▶ [EXERCISE INSTRUCTIONS]
The data must be given again in full, with no line altered.

(Pixel coordinate grounding data)
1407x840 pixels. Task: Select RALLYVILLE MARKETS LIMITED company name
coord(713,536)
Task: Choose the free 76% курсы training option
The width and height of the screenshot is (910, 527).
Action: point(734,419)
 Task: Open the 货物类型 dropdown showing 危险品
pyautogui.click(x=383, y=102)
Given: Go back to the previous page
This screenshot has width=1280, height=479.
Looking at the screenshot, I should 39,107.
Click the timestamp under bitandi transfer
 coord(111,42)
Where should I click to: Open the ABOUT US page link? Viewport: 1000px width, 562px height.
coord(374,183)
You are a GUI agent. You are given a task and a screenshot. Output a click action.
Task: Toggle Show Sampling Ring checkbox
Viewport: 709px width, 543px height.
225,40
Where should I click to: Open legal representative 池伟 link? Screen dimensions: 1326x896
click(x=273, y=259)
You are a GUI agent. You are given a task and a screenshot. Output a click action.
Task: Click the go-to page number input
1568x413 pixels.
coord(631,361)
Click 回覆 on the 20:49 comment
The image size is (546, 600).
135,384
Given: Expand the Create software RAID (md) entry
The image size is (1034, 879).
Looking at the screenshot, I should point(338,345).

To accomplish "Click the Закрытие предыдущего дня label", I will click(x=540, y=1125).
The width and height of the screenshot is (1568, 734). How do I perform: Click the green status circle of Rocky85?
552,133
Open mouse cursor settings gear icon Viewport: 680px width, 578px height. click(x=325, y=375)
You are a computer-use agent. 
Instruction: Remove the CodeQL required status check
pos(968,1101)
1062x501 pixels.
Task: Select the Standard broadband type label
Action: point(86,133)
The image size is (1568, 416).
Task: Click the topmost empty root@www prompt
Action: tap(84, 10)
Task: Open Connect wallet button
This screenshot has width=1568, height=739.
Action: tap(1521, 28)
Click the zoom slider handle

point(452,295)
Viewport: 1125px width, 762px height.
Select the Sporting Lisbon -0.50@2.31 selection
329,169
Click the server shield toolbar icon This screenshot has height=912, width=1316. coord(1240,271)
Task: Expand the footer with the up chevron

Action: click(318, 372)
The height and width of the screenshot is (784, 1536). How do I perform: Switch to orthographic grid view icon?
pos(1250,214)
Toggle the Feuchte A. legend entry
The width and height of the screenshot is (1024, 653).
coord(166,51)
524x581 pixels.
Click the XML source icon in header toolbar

▶ [THE COMPLETED TASK]
1407x840 pixels. Task: Select RALLYVILLE MARKETS LIMITED company name
coord(713,536)
Task: Choose the free 76% курсы training option
The width and height of the screenshot is (910, 527).
Action: point(734,419)
 Task: Open the 货物类型 dropdown showing 危险品
pyautogui.click(x=383, y=102)
Given: Go back to the previous page
This screenshot has width=1280, height=479.
Looking at the screenshot, I should 39,107.
Click the timestamp under bitandi transfer
 coord(111,42)
Where should I click to: Open the ABOUT US page link? Viewport: 1000px width, 562px height.
coord(374,183)
You are a GUI agent. You are given a task and a screenshot. Output a click action.
Task: Toggle Show Sampling Ring checkbox
Viewport: 709px width, 543px height.
225,40
Where should I click to: Open legal representative 池伟 link? Screen dimensions: 1326x896
click(x=273, y=259)
You are a GUI agent. You are given a task and a screenshot. Output a click action.
Task: Click the go-to page number input
1568x413 pixels.
coord(631,361)
Click 回覆 on the 20:49 comment
The image size is (546, 600).
135,384
Given: Expand the Create software RAID (md) entry
The image size is (1034, 879).
Looking at the screenshot, I should point(338,345).

To accomplish "Click the Закрытие предыдущего дня label", I will click(x=540, y=1125).
The width and height of the screenshot is (1568, 734). How do I perform: Click the green status circle of Rocky85?
552,133
Open mouse cursor settings gear icon Viewport: 680px width, 578px height. click(x=325, y=375)
You are a computer-use agent. 
Instruction: Remove the CodeQL required status check
pos(968,1101)
1062x501 pixels.
Task: Select the Standard broadband type label
Action: point(86,133)
The image size is (1568, 416).
Task: Click the topmost empty root@www prompt
Action: tap(84, 10)
Task: Open Connect wallet button
This screenshot has width=1568, height=739.
Action: tap(1521, 28)
Click the zoom slider handle

point(452,295)
Viewport: 1125px width, 762px height.
Select the Sporting Lisbon -0.50@2.31 selection
329,169
Click the server shield toolbar icon This screenshot has height=912, width=1316. coord(1240,271)
Task: Expand the footer with the up chevron

Action: click(318, 372)
The height and width of the screenshot is (784, 1536). How do I perform: Switch to orthographic grid view icon?
pos(1250,214)
Toggle the Feuchte A. legend entry
The width and height of the screenshot is (1024, 653).
coord(166,51)
524x581 pixels.
Click the XML source icon in header toolbar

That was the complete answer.